Most of my friends did not take career breaks, even if they had kids, so I felt like an outlier for a long time. But in talking to so many people through the Path Forward workshops, and across Northwell Health, I realized that many people had to deal with impostor syndrome, whether they took a career break or not. And that really helped me feel less alone. I came to see that any problems I ran into were all just part of the journey.

What was your experience of returning to work remotely?
The remote aspect of the role has helped me tremendously because I can get online early, and then if I need to, for instance, greet my kids  when they come home from school, I can step away and do that. 

I’ve taken part in a few in-person events, as well. Northwell has recruitment events at places like Mets games and events at Jones Beach Theater. I’ve signed up to help out at a lot of those, which have given me the chance to meet some of my colleagues in person.

What are you most proud of accomplishing during your return to work experience?
Right around the time that my returnship was ending, a person on my team was leaving, and I ended up taking on most of her responsibilities. I had about a day and a half to transition with her, which wasn’t a lot of time in terms of recruiting. I handle recruitment for five different groups, including Marketing and Communications, Northwell Foundation, and Central Sterile Processing. They’re all very different from each other. It was a little overwhelming at first. But I took things piece by piece, and learned how different hiring managers best communicate, and how to find the best sources of candidates for all of these different types of roles. I’m proud of the fact that I now have a great relationship with all of these groups. 

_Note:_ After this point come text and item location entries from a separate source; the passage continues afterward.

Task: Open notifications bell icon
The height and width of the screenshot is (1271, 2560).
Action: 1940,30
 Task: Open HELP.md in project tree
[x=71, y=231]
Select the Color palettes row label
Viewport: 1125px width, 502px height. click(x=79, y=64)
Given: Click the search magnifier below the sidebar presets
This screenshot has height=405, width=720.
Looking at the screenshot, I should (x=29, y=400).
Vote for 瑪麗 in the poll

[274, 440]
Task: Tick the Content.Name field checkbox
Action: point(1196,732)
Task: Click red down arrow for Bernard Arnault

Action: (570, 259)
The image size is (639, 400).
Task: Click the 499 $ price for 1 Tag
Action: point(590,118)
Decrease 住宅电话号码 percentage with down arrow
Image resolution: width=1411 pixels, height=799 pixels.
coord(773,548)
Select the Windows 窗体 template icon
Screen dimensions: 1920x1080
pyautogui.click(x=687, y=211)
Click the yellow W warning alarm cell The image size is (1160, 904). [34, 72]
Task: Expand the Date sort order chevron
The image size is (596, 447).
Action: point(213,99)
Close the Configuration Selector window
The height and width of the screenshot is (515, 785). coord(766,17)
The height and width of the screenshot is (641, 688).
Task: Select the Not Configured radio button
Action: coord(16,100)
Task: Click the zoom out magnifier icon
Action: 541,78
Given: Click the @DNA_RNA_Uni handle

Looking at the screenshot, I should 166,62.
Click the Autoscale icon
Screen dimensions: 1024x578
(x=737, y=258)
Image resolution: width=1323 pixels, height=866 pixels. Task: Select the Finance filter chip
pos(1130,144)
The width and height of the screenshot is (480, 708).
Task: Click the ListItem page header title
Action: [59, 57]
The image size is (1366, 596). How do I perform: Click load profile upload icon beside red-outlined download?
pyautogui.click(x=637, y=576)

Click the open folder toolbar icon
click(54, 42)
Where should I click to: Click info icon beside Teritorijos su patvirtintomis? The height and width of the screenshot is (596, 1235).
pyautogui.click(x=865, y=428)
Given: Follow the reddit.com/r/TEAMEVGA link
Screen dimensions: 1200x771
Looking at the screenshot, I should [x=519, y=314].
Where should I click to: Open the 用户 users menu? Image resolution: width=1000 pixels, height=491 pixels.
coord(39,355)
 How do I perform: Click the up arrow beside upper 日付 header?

Do you have any advice for future returners?
Just try it and see what happens. It’s never going to be the exact right moment to return to work. If it doesn’t work out, then you’ve still learned something, and you can take that and move forward. Make sure to communicate as much as possible. Communicate what your expectations are. Let people know what you’re looking for, and what doesn’t sound right for you. If you have worries about returning to work, cross that bridge when you come to it, and try to be as flexible as possible. Know that some things might kind of fall by the wayside a while, or might need to be worked out in a different way than you’re used to. 

When I was looking for work and attending Path Forward’s webinars, I’d keep my kids in the loop on what I was doing. Just to show them an example of perseverance. There are going to be difficulties, and some failures, but trying new things is how you move forward.